:: TEXT SEGMENT ::
= Beginning of Section =

In lwjohnst86/acdcourse: Course on Analyzing Cohort Datasets in R

Before we get more into Framingham, we'll cover some more differences between the two cohort types. Since Framingham is a prospective cohort, I'll also highlight why I chose a prospective cohort over a retrospective one for this course.

Comparisons between the two study designs

Retrospective vs prospective cohorts. Source from DOI: 10.1159/000235241

In the previous video, we covered how the main difference between the study types were related to when the outcome occurs relative to the study start. In retrospective cohorts, people have the disease at the start and their data is collected from past records. They are often used when data has been collected in a frequent or consistent manner, such as in hospital settings, or is easily available.

In prospective cohorts, people don't have a disease when the study begins. They are then followed over time until the study end, with data collected throughout. Both designs have their strengths and weaknesses. The strengths from prospective cohorts, however, provide stronger scientific evidence, because people are recruited without the disease. Which is why the Framingham study is used for this course.

= End of Section =

:: WORK TO COMPLETE ::
1. List every characteristic of prospective cohorts that the text on cohort study designs gives.
2. Summarize the text on cohort study designs in two sentences.
3. In the text on cohort study designs, why do prospective cohorts provide stronger scientific evidence?

:: DATASET EXTRACT ::

= Beginning of Section =

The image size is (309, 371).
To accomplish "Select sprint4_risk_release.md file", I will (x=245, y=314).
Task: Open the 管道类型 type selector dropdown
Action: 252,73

= End of Section =

:: SOLVED TASKS ::
1.
- People don't have a disease when the study begins.
- They are followed over time until the study end.
- Data is collected throughout.
- They provide stronger scientific evidence because people are recruited without the disease.

2. In retrospective cohorts, people already have the disease at the start and their data comes from past records, while in prospective cohorts people start without the disease and are followed over time with data collected throughout. Because prospective cohorts recruit people without the disease and so provide stronger scientific evidence, the prospective Framingham study is used for the course.

3. Because people are recruited without the disease.